### Source records
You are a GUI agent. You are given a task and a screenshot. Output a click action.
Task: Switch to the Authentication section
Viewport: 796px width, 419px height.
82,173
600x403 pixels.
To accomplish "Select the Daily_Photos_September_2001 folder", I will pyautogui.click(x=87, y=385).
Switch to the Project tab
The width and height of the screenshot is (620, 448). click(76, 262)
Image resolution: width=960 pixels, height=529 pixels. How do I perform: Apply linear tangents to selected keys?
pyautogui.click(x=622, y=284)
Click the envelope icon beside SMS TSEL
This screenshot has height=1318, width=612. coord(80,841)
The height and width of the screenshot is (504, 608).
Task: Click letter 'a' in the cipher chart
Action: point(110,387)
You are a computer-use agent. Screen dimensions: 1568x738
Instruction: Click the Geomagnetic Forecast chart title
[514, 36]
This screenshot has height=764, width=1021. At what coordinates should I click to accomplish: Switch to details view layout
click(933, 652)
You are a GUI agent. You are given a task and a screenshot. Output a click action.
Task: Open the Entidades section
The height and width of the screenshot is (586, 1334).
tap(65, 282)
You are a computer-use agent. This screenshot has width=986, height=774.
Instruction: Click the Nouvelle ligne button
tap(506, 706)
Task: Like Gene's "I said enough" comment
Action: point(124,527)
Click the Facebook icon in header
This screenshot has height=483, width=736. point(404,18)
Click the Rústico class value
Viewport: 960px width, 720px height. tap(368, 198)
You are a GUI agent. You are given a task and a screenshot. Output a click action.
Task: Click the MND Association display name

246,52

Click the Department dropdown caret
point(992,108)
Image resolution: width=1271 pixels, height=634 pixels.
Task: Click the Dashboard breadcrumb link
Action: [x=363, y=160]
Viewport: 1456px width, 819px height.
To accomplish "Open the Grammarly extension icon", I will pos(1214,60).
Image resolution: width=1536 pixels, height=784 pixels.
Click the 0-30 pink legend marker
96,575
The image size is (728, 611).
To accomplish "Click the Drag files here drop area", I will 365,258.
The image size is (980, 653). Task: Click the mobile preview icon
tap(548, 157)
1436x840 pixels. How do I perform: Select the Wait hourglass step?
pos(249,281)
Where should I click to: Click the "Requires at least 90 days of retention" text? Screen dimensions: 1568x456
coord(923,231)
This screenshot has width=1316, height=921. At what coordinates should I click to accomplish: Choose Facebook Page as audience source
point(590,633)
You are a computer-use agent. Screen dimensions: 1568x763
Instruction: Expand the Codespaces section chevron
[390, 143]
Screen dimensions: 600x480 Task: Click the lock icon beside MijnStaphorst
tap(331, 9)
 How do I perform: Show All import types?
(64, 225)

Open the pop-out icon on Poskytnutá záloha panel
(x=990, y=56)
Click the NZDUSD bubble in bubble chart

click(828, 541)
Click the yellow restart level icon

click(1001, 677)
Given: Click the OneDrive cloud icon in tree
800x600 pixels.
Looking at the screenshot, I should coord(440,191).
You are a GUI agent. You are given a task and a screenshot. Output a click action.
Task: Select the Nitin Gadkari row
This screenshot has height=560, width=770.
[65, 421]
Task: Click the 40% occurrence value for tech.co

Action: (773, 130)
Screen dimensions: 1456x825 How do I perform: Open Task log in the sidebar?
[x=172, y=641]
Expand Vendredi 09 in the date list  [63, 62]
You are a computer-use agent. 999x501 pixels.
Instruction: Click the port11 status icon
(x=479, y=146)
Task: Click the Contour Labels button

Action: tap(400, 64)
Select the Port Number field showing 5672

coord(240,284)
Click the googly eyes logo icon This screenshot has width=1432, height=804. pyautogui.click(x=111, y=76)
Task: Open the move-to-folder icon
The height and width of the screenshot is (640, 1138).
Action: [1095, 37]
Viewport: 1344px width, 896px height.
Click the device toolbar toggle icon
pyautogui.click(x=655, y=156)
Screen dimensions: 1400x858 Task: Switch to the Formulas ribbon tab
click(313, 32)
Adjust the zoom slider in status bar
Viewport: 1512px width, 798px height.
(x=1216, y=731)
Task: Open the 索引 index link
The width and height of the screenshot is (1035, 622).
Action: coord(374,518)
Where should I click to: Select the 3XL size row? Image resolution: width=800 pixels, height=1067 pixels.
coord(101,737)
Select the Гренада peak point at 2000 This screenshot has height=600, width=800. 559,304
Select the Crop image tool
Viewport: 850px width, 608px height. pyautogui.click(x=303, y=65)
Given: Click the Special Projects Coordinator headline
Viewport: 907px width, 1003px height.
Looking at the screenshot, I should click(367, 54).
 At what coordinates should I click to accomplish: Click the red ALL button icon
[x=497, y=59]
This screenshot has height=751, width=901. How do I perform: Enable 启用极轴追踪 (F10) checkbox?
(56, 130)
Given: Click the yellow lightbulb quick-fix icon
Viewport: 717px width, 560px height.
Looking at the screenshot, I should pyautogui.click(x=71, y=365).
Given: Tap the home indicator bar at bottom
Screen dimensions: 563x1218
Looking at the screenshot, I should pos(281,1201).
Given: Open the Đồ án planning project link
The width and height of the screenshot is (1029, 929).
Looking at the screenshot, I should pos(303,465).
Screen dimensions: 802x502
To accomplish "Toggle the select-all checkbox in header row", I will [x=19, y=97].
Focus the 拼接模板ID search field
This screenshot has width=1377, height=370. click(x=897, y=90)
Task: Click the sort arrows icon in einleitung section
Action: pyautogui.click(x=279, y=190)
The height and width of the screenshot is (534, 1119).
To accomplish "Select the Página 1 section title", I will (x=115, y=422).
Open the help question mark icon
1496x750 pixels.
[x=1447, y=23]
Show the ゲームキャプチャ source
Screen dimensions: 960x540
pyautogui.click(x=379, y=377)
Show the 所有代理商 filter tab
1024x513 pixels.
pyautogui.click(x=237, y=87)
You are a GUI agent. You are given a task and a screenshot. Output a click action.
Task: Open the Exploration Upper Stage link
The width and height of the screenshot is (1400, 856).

### What you are asked to do
Can you reproduce all of the records above word for word, line by line?

### Solution to this task
You are a GUI agent. You are given a task and a screenshot. Output a click action.
Task: Switch to the Authentication section
Viewport: 796px width, 419px height.
82,173
600x403 pixels.
To accomplish "Select the Daily_Photos_September_2001 folder", I will pyautogui.click(x=87, y=385).
Switch to the Project tab
The width and height of the screenshot is (620, 448). click(76, 262)
Image resolution: width=960 pixels, height=529 pixels. How do I perform: Apply linear tangents to selected keys?
pyautogui.click(x=622, y=284)
Click the envelope icon beside SMS TSEL
This screenshot has height=1318, width=612. coord(80,841)
The height and width of the screenshot is (504, 608).
Task: Click letter 'a' in the cipher chart
Action: point(110,387)
You are a computer-use agent. Screen dimensions: 1568x738
Instruction: Click the Geomagnetic Forecast chart title
[514, 36]
This screenshot has height=764, width=1021. At what coordinates should I click to accomplish: Switch to details view layout
click(933, 652)
You are a GUI agent. You are given a task and a screenshot. Output a click action.
Task: Open the Entidades section
The height and width of the screenshot is (586, 1334).
tap(65, 282)
You are a computer-use agent. This screenshot has width=986, height=774.
Instruction: Click the Nouvelle ligne button
tap(506, 706)
Task: Like Gene's "I said enough" comment
Action: point(124,527)
Click the Facebook icon in header
This screenshot has height=483, width=736. point(404,18)
Click the Rústico class value
Viewport: 960px width, 720px height. tap(368, 198)
You are a GUI agent. You are given a task and a screenshot. Output a click action.
Task: Click the MND Association display name

246,52

Click the Department dropdown caret
point(992,108)
Image resolution: width=1271 pixels, height=634 pixels.
Task: Click the Dashboard breadcrumb link
Action: [x=363, y=160]
Viewport: 1456px width, 819px height.
To accomplish "Open the Grammarly extension icon", I will pos(1214,60).
Image resolution: width=1536 pixels, height=784 pixels.
Click the 0-30 pink legend marker
96,575
The image size is (728, 611).
To accomplish "Click the Drag files here drop area", I will 365,258.
The image size is (980, 653). Task: Click the mobile preview icon
tap(548, 157)
1436x840 pixels. How do I perform: Select the Wait hourglass step?
pos(249,281)
Where should I click to: Click the "Requires at least 90 days of retention" text? Screen dimensions: 1568x456
coord(923,231)
This screenshot has width=1316, height=921. At what coordinates should I click to accomplish: Choose Facebook Page as audience source
point(590,633)
You are a computer-use agent. Screen dimensions: 1568x763
Instruction: Expand the Codespaces section chevron
[390, 143]
Screen dimensions: 600x480 Task: Click the lock icon beside MijnStaphorst
tap(331, 9)
 How do I perform: Show All import types?
(64, 225)

Open the pop-out icon on Poskytnutá záloha panel
(x=990, y=56)
Click the NZDUSD bubble in bubble chart

click(828, 541)
Click the yellow restart level icon

click(1001, 677)
Given: Click the OneDrive cloud icon in tree
800x600 pixels.
Looking at the screenshot, I should coord(440,191).
You are a GUI agent. You are given a task and a screenshot. Output a click action.
Task: Select the Nitin Gadkari row
This screenshot has height=560, width=770.
[65, 421]
Task: Click the 40% occurrence value for tech.co

Action: (773, 130)
Screen dimensions: 1456x825 How do I perform: Open Task log in the sidebar?
[x=172, y=641]
Expand Vendredi 09 in the date list  [63, 62]
You are a computer-use agent. 999x501 pixels.
Instruction: Click the port11 status icon
(x=479, y=146)
Task: Click the Contour Labels button

Action: tap(400, 64)
Select the Port Number field showing 5672

coord(240,284)
Click the googly eyes logo icon This screenshot has width=1432, height=804. pyautogui.click(x=111, y=76)
Task: Open the move-to-folder icon
The height and width of the screenshot is (640, 1138).
Action: [1095, 37]
Viewport: 1344px width, 896px height.
Click the device toolbar toggle icon
pyautogui.click(x=655, y=156)
Screen dimensions: 1400x858 Task: Switch to the Formulas ribbon tab
click(313, 32)
Adjust the zoom slider in status bar
Viewport: 1512px width, 798px height.
(x=1216, y=731)
Task: Open the 索引 index link
The width and height of the screenshot is (1035, 622).
Action: coord(374,518)
Where should I click to: Select the 3XL size row? Image resolution: width=800 pixels, height=1067 pixels.
coord(101,737)
Select the Гренада peak point at 2000 This screenshot has height=600, width=800. 559,304
Select the Crop image tool
Viewport: 850px width, 608px height. pyautogui.click(x=303, y=65)
Given: Click the Special Projects Coordinator headline
Viewport: 907px width, 1003px height.
Looking at the screenshot, I should click(367, 54).
 At what coordinates should I click to accomplish: Click the red ALL button icon
[x=497, y=59]
This screenshot has height=751, width=901. How do I perform: Enable 启用极轴追踪 (F10) checkbox?
(56, 130)
Given: Click the yellow lightbulb quick-fix icon
Viewport: 717px width, 560px height.
Looking at the screenshot, I should pyautogui.click(x=71, y=365).
Given: Tap the home indicator bar at bottom
Screen dimensions: 563x1218
Looking at the screenshot, I should pos(281,1201).
Given: Open the Đồ án planning project link
The width and height of the screenshot is (1029, 929).
Looking at the screenshot, I should pos(303,465).
Screen dimensions: 802x502
To accomplish "Toggle the select-all checkbox in header row", I will [x=19, y=97].
Focus the 拼接模板ID search field
This screenshot has width=1377, height=370. click(x=897, y=90)
Task: Click the sort arrows icon in einleitung section
Action: pyautogui.click(x=279, y=190)
The height and width of the screenshot is (534, 1119).
To accomplish "Select the Página 1 section title", I will (x=115, y=422).
Open the help question mark icon
1496x750 pixels.
[x=1447, y=23]
Show the ゲームキャプチャ source
Screen dimensions: 960x540
pyautogui.click(x=379, y=377)
Show the 所有代理商 filter tab
1024x513 pixels.
pyautogui.click(x=237, y=87)
You are a GUI agent. You are given a task and a screenshot. Output a click action.
Task: Open the Exploration Upper Stage link
The width and height of the screenshot is (1400, 856).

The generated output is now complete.